Fugu Ultra orchestrates multi-model reasoning through a single OpenAI-compatible API
Sakana AI released Fugu Ultra, an orchestration layer that routes subtasks across a pool of models, matching Fable and Mythos performance on most benchmarks.
Sakana AI released Fugu Ultra, an orchestration layer that splits incoming prompts into subtasks and routes them across a pool of models through a single OpenAI-compatible endpoint. Fugu itself is a trained LLM coordinator that decides whether to answer directly or delegate parts of the request to other models in the pool—including recursive calls to itself. It collects the outputs and returns a unified response. On most benchmarks, Fugu Ultra performs on par with Sakana's earlier Fable and Mythos models.
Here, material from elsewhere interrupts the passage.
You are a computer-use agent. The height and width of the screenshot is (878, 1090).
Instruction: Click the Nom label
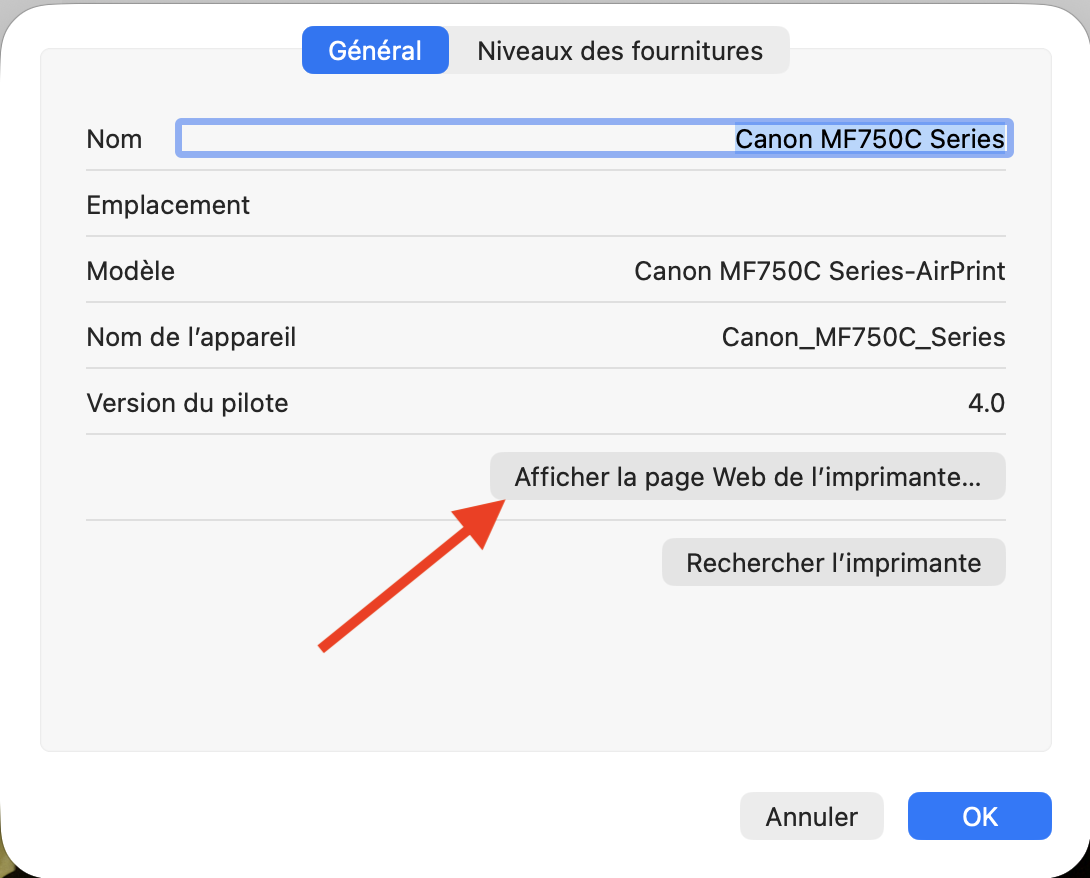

The OpenAI-compatible endpoint means existing client libraries and workflows can switch to Fugu Ultra without code changes. Fugu can delegate subtasks to fresh instances of itself, creating a tree of coordinator nodes when a problem decomposes into parallel branches. That design choice suggests Sakana expects Fugu to handle deeply nested reasoning chains, not just flat task splits. The model is available for testing at sakana.ai/fugu; Sakana has not disclosed pricing, parameter count, or whether Fugu Ultra will eventually ship as open weights.